[Stored entries]
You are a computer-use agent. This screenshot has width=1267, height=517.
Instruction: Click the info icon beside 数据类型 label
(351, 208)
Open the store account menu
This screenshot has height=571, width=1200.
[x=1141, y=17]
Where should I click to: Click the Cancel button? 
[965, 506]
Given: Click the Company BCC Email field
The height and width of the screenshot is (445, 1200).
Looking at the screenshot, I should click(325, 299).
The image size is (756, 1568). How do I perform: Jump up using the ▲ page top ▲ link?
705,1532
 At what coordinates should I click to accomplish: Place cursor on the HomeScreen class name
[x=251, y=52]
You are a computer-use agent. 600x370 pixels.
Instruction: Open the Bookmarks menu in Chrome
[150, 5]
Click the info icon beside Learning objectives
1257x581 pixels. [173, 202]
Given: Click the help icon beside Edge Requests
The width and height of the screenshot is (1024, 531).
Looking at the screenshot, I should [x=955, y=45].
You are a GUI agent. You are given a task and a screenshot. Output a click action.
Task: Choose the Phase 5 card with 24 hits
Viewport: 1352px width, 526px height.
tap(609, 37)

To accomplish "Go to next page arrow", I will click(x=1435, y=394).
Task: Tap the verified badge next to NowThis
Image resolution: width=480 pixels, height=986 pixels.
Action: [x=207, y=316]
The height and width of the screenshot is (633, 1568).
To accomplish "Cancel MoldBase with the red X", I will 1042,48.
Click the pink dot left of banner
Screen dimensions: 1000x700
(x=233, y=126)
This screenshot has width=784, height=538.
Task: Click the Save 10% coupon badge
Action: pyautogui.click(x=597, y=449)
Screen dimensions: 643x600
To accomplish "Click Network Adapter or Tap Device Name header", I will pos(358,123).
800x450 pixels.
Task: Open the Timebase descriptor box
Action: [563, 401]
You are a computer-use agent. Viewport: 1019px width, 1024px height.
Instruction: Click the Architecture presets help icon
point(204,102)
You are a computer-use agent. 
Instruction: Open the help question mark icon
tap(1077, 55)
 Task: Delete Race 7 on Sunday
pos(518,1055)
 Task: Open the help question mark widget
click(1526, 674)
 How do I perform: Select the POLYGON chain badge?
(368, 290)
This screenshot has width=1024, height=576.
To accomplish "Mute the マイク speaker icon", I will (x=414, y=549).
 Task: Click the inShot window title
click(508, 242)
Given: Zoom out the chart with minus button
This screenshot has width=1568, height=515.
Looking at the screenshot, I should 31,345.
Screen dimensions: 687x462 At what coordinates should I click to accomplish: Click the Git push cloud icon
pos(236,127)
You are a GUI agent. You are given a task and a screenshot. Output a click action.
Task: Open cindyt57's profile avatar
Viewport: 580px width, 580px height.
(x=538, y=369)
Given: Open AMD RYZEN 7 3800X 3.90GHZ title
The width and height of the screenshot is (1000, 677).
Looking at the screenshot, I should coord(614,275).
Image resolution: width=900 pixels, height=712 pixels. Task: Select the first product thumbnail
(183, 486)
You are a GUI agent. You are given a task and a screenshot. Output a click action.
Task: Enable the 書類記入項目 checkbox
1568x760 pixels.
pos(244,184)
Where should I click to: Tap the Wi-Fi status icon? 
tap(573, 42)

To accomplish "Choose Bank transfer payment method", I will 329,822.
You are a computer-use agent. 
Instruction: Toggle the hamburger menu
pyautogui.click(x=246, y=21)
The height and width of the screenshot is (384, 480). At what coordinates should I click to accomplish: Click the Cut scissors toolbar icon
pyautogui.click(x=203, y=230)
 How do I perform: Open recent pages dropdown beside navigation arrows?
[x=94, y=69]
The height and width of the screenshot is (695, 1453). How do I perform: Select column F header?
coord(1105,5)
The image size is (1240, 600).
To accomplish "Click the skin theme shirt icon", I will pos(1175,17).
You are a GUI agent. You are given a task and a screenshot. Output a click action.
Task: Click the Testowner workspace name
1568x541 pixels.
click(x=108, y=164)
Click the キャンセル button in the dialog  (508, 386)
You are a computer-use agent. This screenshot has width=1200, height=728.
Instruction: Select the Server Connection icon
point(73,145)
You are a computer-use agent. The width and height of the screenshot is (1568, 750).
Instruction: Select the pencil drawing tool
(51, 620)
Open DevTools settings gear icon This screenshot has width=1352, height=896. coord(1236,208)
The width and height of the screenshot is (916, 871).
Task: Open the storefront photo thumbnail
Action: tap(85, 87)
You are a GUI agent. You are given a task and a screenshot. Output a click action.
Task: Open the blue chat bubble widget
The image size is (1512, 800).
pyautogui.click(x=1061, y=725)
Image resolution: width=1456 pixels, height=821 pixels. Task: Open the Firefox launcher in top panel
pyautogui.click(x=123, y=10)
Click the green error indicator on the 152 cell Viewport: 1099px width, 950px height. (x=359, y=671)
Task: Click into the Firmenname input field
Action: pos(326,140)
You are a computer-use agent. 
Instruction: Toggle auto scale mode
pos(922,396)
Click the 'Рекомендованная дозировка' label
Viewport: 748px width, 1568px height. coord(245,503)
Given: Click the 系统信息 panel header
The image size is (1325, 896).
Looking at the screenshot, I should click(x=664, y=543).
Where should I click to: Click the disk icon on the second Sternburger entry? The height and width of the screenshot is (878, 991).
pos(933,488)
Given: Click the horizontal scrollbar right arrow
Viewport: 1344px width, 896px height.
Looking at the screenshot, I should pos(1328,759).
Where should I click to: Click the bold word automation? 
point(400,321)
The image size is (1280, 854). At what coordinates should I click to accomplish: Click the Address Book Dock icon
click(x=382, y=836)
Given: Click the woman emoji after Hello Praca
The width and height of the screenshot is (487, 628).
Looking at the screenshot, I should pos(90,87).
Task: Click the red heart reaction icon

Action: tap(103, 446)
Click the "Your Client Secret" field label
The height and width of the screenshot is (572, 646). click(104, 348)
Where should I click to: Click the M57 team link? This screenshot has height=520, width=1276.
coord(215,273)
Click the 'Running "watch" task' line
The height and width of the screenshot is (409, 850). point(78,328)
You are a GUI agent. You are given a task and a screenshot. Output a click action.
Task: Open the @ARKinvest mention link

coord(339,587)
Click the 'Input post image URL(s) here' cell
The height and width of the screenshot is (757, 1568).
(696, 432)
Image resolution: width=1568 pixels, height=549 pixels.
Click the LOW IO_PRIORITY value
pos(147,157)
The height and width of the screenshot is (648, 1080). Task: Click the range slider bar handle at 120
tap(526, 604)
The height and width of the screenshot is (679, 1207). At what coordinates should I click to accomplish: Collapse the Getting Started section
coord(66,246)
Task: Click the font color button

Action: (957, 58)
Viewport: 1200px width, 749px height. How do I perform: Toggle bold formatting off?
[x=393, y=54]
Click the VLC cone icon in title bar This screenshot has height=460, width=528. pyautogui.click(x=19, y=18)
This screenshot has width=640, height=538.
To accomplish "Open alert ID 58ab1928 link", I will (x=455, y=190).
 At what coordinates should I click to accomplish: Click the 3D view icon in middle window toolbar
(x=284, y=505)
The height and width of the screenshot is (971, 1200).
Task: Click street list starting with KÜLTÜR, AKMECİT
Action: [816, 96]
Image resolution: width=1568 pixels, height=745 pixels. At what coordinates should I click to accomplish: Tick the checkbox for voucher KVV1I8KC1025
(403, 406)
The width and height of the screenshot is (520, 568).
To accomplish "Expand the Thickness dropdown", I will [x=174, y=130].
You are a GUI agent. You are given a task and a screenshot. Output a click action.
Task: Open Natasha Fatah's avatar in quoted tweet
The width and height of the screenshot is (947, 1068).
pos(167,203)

# [WHAT YOU HAVE TO DO]
Write out exactly the lines above from the line with "You are a computer-use agent. 600x370 pixels." through the line with "Task: Tap the verified badge next to NowThis", both of them included, and leave out all other lines.

# [EXERCISE SOLUTION]
You are a computer-use agent. 600x370 pixels.
Instruction: Open the Bookmarks menu in Chrome
[150, 5]
Click the info icon beside Learning objectives
1257x581 pixels. [173, 202]
Given: Click the help icon beside Edge Requests
The width and height of the screenshot is (1024, 531).
Looking at the screenshot, I should [x=955, y=45].
You are a GUI agent. You are given a task and a screenshot. Output a click action.
Task: Choose the Phase 5 card with 24 hits
Viewport: 1352px width, 526px height.
tap(609, 37)

To accomplish "Go to next page arrow", I will click(x=1435, y=394).
Task: Tap the verified badge next to NowThis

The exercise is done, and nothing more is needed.